WAD MADANI, Sudan: Air strikes pummelled Khartoum on Sunday and fighting raged in Sudan’s western Darfur region, witnesses said, as a three-month war between the army and rival paramilitaries showed no signs of abating.
In the capital’s east and northwest, army fighter jets “targeted bases” belonging to the paramilitary Rapid Support Forces (RSF) who “responded with anti-aircraft weapons,” witnesses told AFP.
A local neighborhood group said at least five people were killed and 17 others injured in a blast in Ombada, in Khartoum’s northwest, but the toll was likely to increase as “more casualties are pulled from the rubble.”
RSF drones targeted Khartoum’s largest military hospital, according to witnesses.
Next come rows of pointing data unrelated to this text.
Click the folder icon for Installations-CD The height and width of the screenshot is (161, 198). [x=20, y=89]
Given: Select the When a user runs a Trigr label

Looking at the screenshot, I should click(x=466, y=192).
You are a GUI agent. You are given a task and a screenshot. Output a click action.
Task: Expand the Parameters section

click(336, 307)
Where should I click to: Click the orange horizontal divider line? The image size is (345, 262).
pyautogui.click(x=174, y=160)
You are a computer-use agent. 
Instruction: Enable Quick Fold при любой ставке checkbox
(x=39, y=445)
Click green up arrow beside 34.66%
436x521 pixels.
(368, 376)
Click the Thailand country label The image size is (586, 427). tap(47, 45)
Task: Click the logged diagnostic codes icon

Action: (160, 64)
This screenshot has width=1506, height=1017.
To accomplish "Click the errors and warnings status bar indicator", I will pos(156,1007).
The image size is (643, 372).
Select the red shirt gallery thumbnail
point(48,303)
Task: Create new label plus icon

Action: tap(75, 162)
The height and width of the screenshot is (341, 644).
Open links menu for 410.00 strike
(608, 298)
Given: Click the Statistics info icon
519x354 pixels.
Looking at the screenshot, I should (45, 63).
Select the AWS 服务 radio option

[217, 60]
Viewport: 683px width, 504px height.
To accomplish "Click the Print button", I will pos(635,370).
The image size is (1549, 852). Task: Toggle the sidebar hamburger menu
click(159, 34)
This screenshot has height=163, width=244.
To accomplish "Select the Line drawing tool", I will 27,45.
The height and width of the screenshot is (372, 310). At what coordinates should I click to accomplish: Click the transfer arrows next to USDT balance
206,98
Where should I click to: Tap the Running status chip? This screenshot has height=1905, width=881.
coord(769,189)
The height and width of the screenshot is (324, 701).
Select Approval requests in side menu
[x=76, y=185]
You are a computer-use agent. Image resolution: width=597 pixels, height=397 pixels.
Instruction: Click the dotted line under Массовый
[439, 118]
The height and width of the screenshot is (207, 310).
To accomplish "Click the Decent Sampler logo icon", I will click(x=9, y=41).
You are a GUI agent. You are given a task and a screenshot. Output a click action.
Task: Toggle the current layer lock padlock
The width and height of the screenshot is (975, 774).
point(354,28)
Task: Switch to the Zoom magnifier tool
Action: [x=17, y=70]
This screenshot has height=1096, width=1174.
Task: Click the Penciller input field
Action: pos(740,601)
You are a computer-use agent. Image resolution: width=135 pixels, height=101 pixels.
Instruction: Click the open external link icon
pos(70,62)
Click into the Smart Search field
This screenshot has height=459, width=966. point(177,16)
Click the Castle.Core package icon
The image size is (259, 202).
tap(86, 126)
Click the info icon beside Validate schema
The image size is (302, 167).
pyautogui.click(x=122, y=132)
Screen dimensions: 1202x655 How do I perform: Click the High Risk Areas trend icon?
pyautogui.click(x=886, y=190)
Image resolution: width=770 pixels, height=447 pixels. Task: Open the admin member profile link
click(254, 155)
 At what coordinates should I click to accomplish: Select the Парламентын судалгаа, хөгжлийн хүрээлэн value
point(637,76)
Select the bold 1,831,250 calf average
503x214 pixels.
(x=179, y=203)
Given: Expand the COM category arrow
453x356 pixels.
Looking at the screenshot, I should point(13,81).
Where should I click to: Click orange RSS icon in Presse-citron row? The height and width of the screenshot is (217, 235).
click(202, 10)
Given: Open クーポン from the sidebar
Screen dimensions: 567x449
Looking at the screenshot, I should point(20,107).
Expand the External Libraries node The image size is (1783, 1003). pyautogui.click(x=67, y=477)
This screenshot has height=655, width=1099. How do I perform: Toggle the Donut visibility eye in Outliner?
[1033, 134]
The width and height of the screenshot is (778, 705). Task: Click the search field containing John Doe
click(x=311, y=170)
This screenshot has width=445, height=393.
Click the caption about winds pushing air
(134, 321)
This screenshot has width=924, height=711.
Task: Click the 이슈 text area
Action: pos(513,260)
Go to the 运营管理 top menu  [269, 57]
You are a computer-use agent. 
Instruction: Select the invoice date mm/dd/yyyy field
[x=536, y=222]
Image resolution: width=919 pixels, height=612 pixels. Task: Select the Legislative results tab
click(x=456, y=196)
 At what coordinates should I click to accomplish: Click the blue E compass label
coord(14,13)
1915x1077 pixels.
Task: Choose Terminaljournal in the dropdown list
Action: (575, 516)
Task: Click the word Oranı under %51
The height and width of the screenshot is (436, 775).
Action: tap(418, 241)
A similar attack Saturday on the same facility left five dead and 22 injured, the army said.
The war between army chief Abdel Fattah Al-Burhan and his former deputy, RSF commander Mohamed Hamdan Daglo, has killed around 3,000 people, according to the Armed Conflict Location and Event Data project, but the actual death toll is believed to be much higher.
A further three million people have been displaced internally or fled across borders, according to the International Organization for Migration.
Diplomatic efforts to end the violence continue but have failed to bear fruit, and numerous cease-fires have been broken.
As the war entered its fourth month on Saturday, a government source told AFP an army delegation had returned to the Saudi city of Jeddah to resume truce talks.
The Saudi- and US-brokered talks were adjourned last month after a several truces were systematically violated.
There was no comment from either the RSF or the mediators on the reported resumption of the negotiations in Jeddah.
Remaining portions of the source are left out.